## WHAT THE TASK ASKS
Please restate word for word, and with nothing added, the lines that run from the one holding "Instruction: Open the three-dot" to the end of the entries below.

(Records from a dataset)

########################################

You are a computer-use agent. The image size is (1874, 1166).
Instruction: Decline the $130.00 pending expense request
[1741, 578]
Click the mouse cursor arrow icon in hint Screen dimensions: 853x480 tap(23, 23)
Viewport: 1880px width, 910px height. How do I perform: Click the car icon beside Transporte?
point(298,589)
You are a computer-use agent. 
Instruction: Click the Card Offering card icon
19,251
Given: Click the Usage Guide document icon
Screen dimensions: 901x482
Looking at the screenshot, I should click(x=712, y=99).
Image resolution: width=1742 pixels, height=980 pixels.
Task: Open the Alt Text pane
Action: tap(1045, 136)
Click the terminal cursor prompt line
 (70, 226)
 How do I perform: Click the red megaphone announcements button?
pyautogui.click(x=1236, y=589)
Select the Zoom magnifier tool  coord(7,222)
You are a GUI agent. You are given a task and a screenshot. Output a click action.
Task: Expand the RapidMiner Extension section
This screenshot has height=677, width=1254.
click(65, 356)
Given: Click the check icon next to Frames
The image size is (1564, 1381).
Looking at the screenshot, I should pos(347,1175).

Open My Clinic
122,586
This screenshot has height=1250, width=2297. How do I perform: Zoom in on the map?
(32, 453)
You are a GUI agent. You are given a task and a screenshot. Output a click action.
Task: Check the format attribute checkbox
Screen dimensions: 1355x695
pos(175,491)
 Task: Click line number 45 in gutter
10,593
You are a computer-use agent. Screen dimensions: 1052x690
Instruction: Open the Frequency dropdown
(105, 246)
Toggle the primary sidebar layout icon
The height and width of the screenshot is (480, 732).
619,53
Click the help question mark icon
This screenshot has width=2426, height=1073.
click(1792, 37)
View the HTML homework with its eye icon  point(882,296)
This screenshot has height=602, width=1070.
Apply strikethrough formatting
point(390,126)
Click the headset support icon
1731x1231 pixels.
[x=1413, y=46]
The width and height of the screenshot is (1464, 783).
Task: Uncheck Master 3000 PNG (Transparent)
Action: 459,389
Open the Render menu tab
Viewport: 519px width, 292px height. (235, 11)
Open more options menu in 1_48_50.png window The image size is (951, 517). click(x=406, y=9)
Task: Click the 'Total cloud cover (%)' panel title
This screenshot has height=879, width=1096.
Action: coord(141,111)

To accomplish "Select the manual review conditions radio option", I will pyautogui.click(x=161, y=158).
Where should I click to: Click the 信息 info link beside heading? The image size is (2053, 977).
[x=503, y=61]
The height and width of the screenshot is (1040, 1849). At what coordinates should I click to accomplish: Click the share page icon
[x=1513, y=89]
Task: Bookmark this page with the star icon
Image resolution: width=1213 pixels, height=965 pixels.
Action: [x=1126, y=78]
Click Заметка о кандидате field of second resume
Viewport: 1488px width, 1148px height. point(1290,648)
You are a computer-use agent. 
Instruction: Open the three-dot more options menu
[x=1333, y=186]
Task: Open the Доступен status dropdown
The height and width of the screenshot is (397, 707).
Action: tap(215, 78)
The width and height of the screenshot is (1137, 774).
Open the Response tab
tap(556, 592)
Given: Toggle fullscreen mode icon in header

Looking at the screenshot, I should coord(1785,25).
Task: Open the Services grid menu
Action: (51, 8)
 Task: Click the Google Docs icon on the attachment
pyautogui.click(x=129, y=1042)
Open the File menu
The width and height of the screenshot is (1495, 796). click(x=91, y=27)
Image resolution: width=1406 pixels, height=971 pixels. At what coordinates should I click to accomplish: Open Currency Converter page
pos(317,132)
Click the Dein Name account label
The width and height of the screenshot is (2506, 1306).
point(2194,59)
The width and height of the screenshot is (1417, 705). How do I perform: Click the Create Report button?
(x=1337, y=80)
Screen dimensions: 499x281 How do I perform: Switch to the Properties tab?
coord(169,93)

########################################

## FINISHED TASK
Instruction: Open the three-dot more options menu
[x=1333, y=186]
Task: Open the Доступен status dropdown
The height and width of the screenshot is (397, 707).
Action: tap(215, 78)
The width and height of the screenshot is (1137, 774).
Open the Response tab
tap(556, 592)
Given: Toggle fullscreen mode icon in header

Looking at the screenshot, I should coord(1785,25).
Task: Open the Services grid menu
Action: (51, 8)
 Task: Click the Google Docs icon on the attachment
pyautogui.click(x=129, y=1042)
Open the File menu
The width and height of the screenshot is (1495, 796). click(x=91, y=27)
Image resolution: width=1406 pixels, height=971 pixels. At what coordinates should I click to accomplish: Open Currency Converter page
pos(317,132)
Click the Dein Name account label
The width and height of the screenshot is (2506, 1306).
point(2194,59)
The width and height of the screenshot is (1417, 705). How do I perform: Click the Create Report button?
(x=1337, y=80)
Screen dimensions: 499x281 How do I perform: Switch to the Properties tab?
coord(169,93)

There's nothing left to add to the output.